More than 18,000 children in the city’s shelter system are enrolled in public schools for the upcoming year. The figure includes non-migrant students with no place to call home but doesn’t account yet for asylum-seeking youngsters who have yet to register with the school system — a number that state and city officials have warned could be massive in the coming weeks.
“We are going to get the new adjusted cost, I believe tomorrow the team is going to be given those numbers, and we had a meeting yesterday with state officials, so we can make sure those young people who are up in the northern part of the state are receiving the support that they need,” Adams said of the migrant student influx.
“The Department of Education did an amazing job of absorbing thousands of children into our current Department of Education structure.

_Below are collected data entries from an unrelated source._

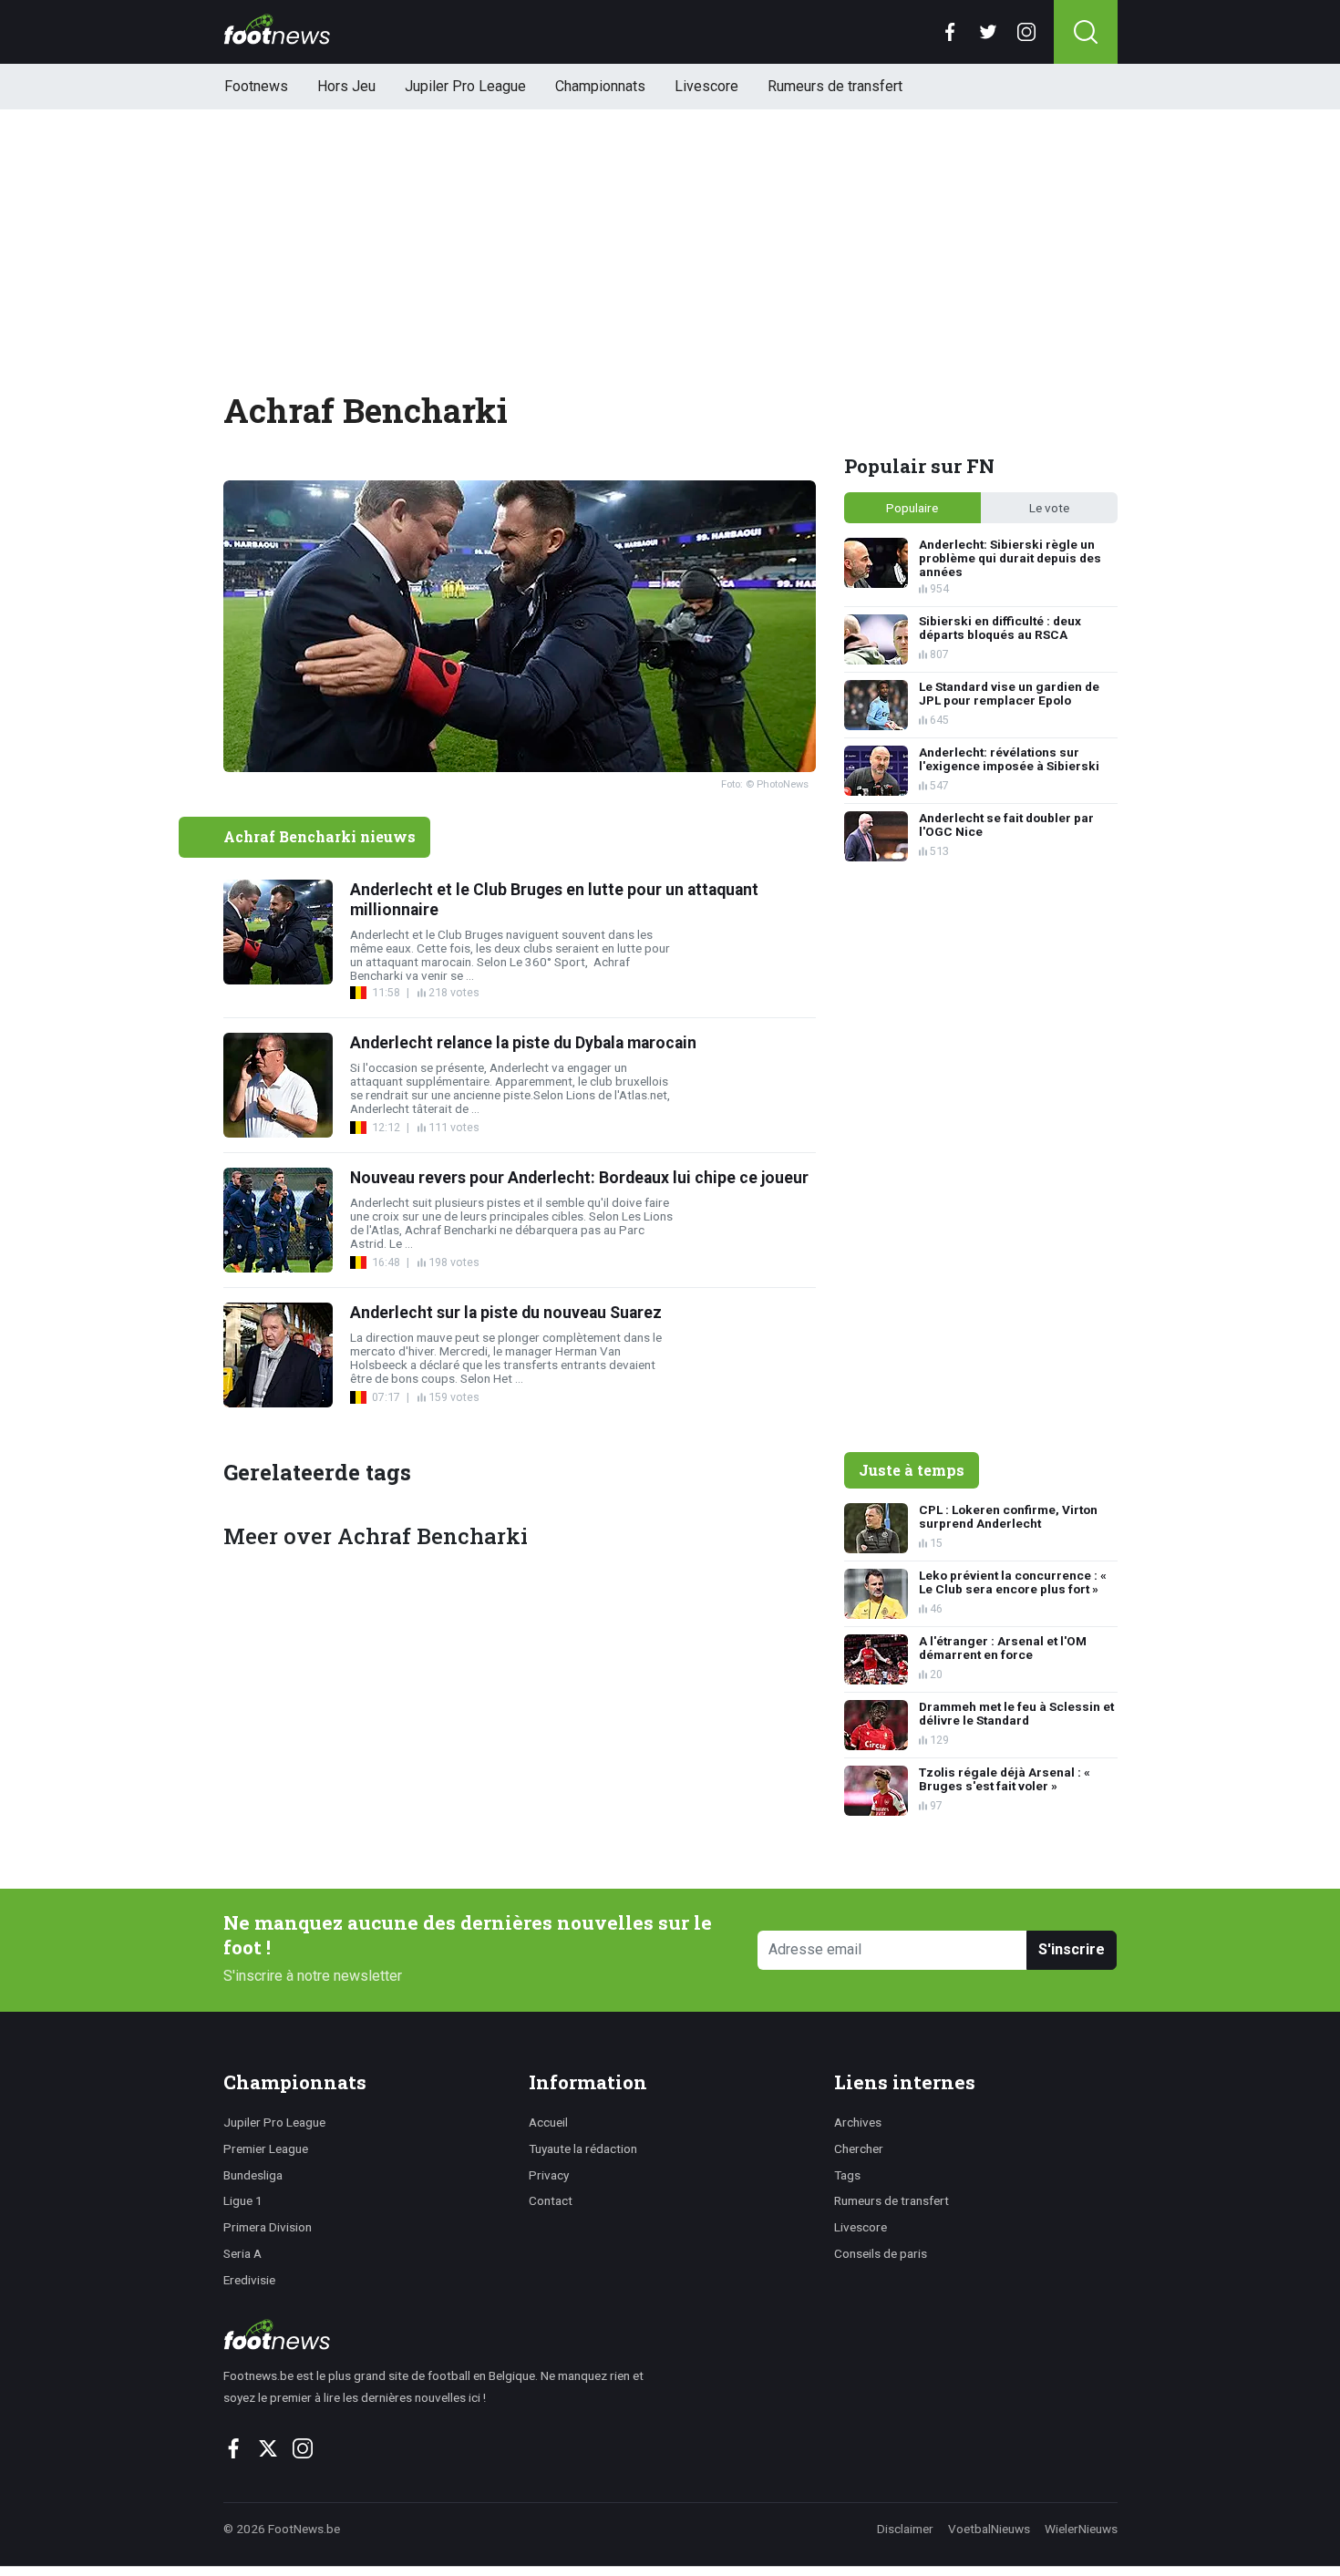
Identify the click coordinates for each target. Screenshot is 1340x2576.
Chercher (858, 2148)
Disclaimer (905, 2528)
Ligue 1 (243, 2200)
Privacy (549, 2175)
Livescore (706, 86)
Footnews (256, 86)
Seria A (242, 2253)
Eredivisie (249, 2279)
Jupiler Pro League (465, 86)
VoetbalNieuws (989, 2528)
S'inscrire (1071, 1949)
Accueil (548, 2122)
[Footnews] (441, 2334)
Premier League (265, 2148)
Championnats (600, 86)
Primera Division (267, 2227)
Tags (847, 2175)
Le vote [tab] (1049, 507)
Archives (857, 2122)
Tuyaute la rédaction (583, 2148)
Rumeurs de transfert (835, 86)
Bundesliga (253, 2175)
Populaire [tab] (912, 507)
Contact (550, 2200)
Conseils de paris (880, 2253)
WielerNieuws (1081, 2528)
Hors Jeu (346, 86)
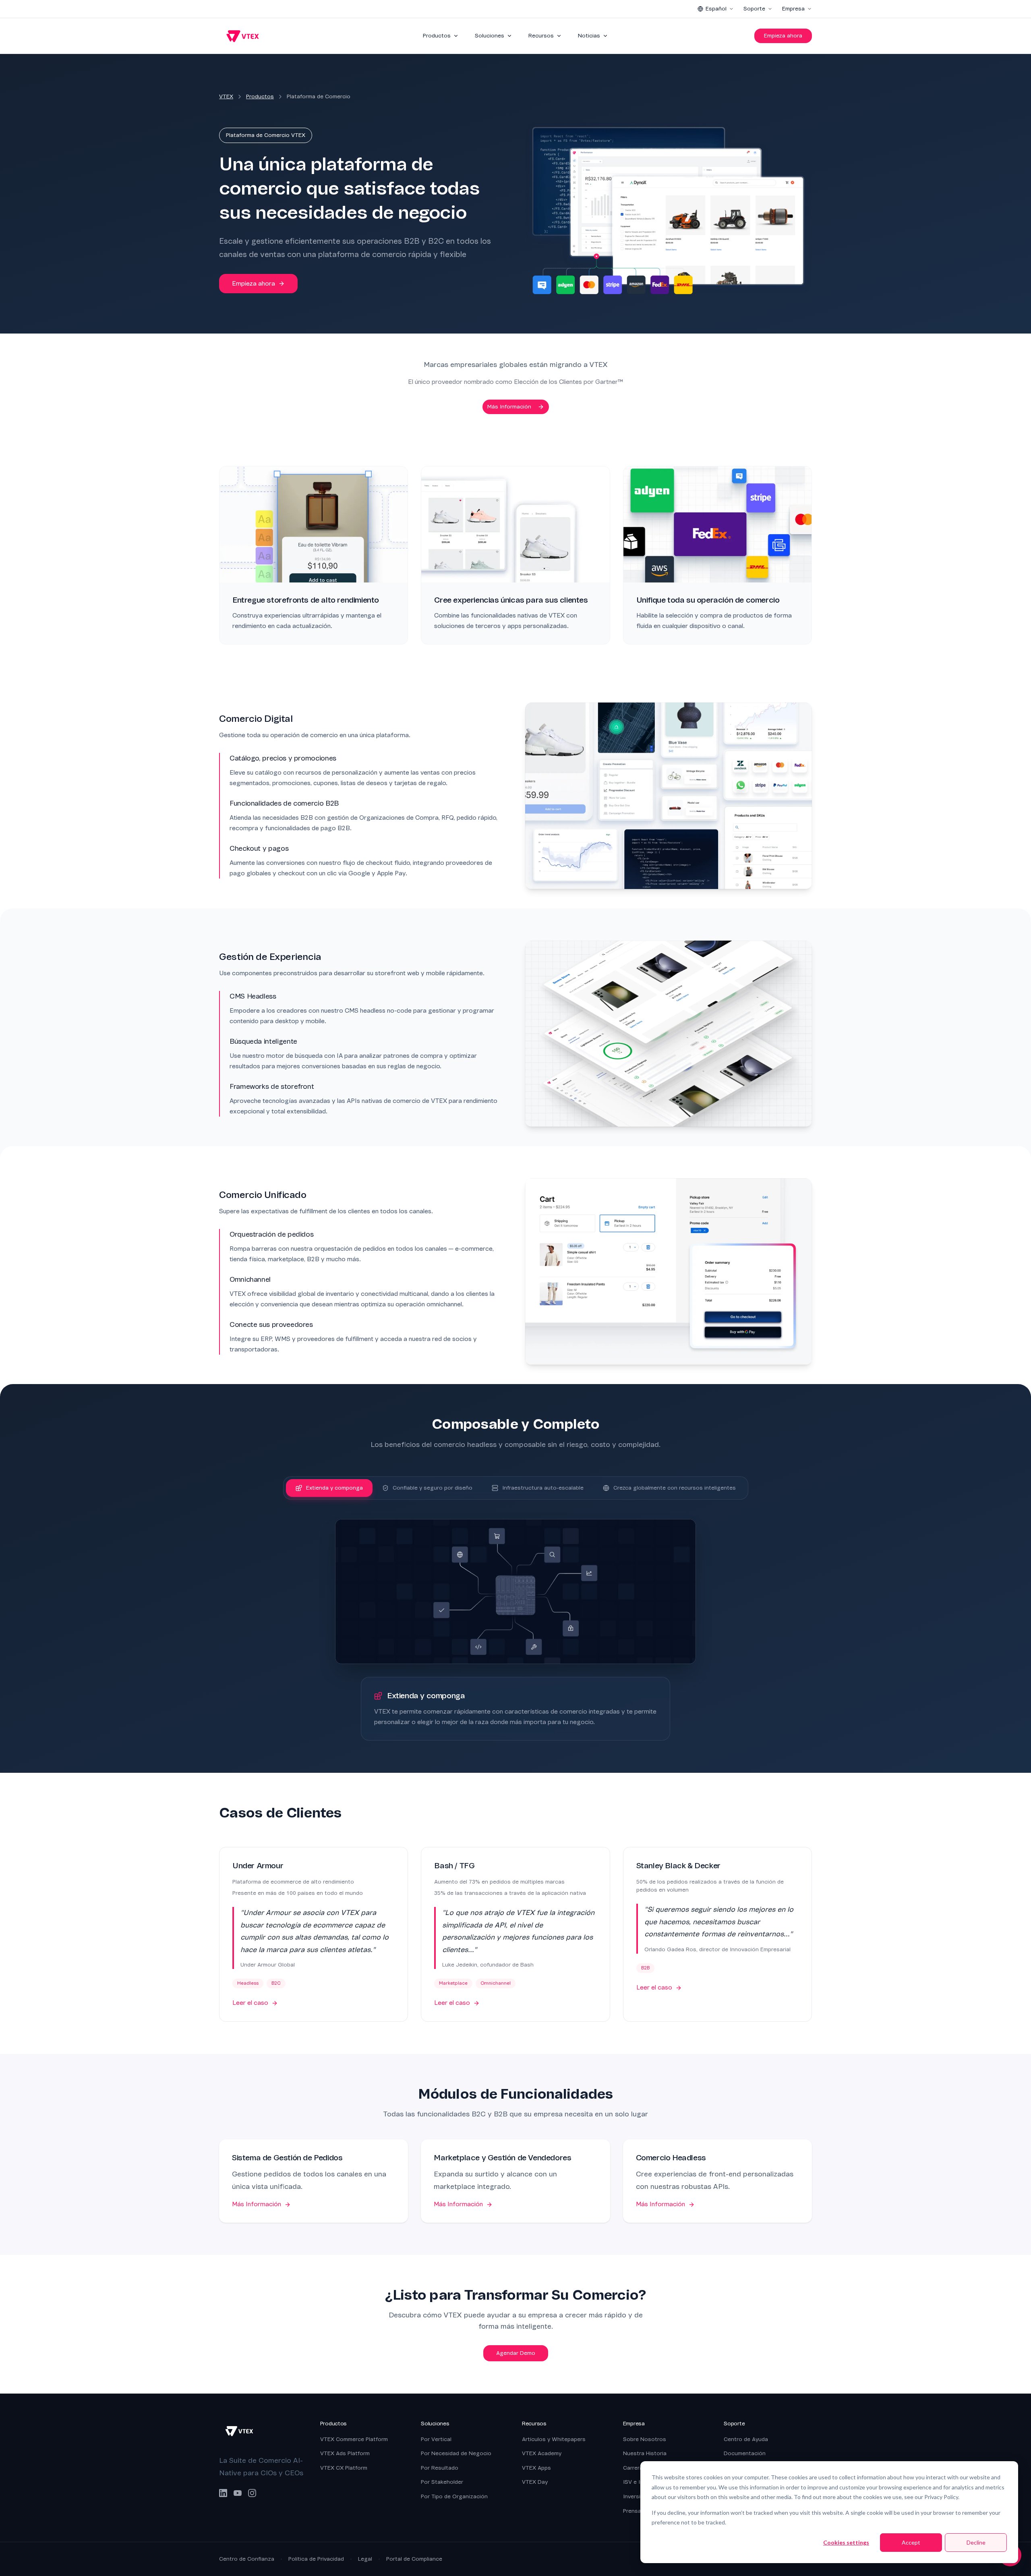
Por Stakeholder (442, 2482)
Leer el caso (250, 2003)
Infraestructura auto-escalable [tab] (543, 1487)
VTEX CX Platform (343, 2467)
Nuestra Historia (645, 2453)
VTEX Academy (541, 2453)
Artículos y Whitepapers (554, 2439)
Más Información (509, 406)
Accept (911, 2542)
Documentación (745, 2453)
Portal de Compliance (414, 2558)
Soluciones (489, 35)
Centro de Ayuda (746, 2439)
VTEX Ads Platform (345, 2453)
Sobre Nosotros (644, 2439)
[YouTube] (238, 2493)
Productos (437, 35)
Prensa (632, 2511)
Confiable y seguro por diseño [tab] (432, 1487)
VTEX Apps (536, 2467)
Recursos (541, 35)
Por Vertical (436, 2439)
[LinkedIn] (223, 2493)
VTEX (226, 96)
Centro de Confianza (246, 2558)
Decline (976, 2542)
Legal (365, 2558)
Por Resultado (439, 2467)
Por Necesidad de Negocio (456, 2453)
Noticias (589, 35)
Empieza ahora (783, 35)
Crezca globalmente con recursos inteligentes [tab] (674, 1487)
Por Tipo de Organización (454, 2496)
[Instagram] (252, 2493)
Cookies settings (846, 2542)
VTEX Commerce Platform (354, 2439)
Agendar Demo (515, 2353)
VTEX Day (535, 2482)
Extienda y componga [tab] (334, 1487)
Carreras (634, 2467)
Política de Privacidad (316, 2558)
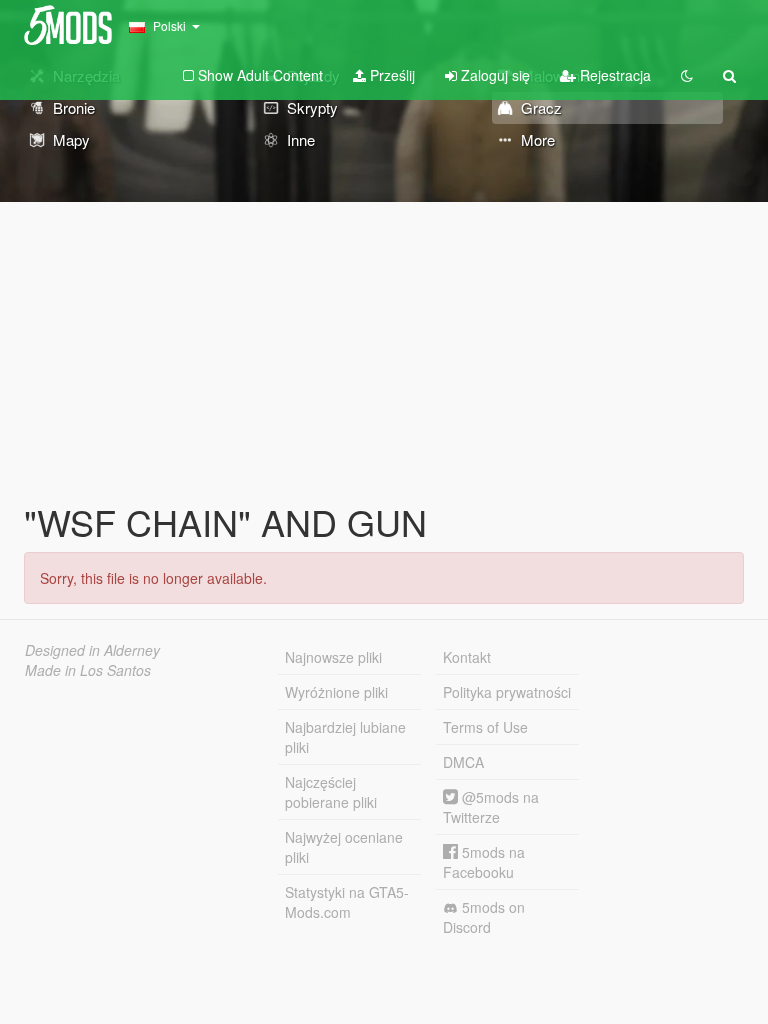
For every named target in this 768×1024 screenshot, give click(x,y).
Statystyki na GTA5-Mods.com (347, 902)
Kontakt (467, 657)
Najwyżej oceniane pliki (344, 847)
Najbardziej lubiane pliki (345, 737)
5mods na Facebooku (484, 862)
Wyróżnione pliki (336, 692)
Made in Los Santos (88, 670)
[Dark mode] (687, 75)
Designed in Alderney (92, 650)
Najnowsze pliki (333, 657)
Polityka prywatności (507, 692)
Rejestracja (613, 75)
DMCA (463, 762)
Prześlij (390, 75)
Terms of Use (485, 727)
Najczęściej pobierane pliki (331, 792)
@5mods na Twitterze (491, 807)
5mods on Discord (484, 917)
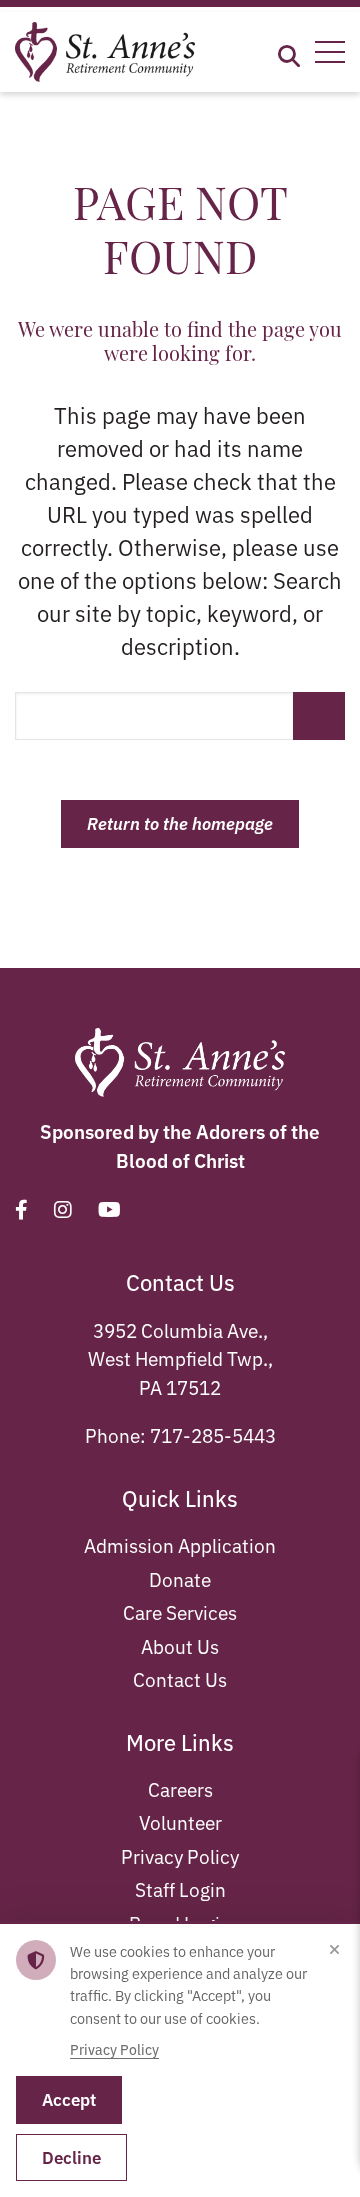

The exact dollar amounts will be given … tomorrow.”
Part of the added expense will be beefing up staff to provide English as a Second Language instruction to the new students, who largely don’t speak English — a job that could be open to any qualified New Yorker, the mayor said.
“If you speak Spanish, there’s nothing stopping you from opening a class to teach migrant Spanish — we will give you the room to do so. We can’t do this alone. This is an all hands on deck,” Adams said.
As the Big Apple prepares for the new students, a Manhattan school district that is home to many migrant shelters was ramping up the pressure on City Hall to provide exact details on the influx and accused the education department of using stonewall tactics.
Community Education Council District 2 has around 1,200 migrant kids in its roughly 40 schools, according to Craig Slutzkin, 48, a finance worker whose son attends PS 340 on West 17th Street.
Members of the district were set to adopt a resolution Wednesday that calls on City Hall to conduct a citywide survey to account for all migrant kids and their needs, information that has been “hard to get,” according to Slutzkin.
“[I]t is our understanding that the Department of Education has reached out to some of such families but not in a widespread, data-driven manner,” reads the document.
Adams renewed his calls for assistance from the Democratic White House on the crisis.
There were about 56,000 asylum-seekers in total being housed by the Big Apple on Tuesday, according to City Hall, but that figure is expected to surge with a predicted new wave of migrants soon hitting Gotham, well-placed Adams administration sources have said.
“You know, those of you who cover this office, you remember last year? You know, I took a lot of criticism. You know, people thought I was attacking the party, and I was not. I was attacking the process,” he said.
“I think Democratic governors and mayors and mayors in Houston, Chicago, Los Angeles, here in New York, El Paso, Brownsville, all [of] the mayors have been saying that this is a national problem and we need national leadership.
“This is not humane what we are watching right now. And all of us should be concerned about how we’re treating people in this country that we are calling migrants and asylum-seekers, but they’re still human beings.”
Adams couched his criticism by saying his administration continues to have a “great conversation” with the Department of Homeland Security and the White House.
He did not offer any new details about a purported DHS liaison that was supposed to be deployed to the city or give any update on DHS Secretary Alejandro Mayorkas’ promised visit to the boroughs.
“There’s no reason with almost 108,000 cities, villages towns in this country, we can’t spread it out,” Adams said of the migrant burden.
Adams has asked the feds for more than $4 billion to cover the cost of housing the 96,000-plus migrants who have flooded the city since last spring.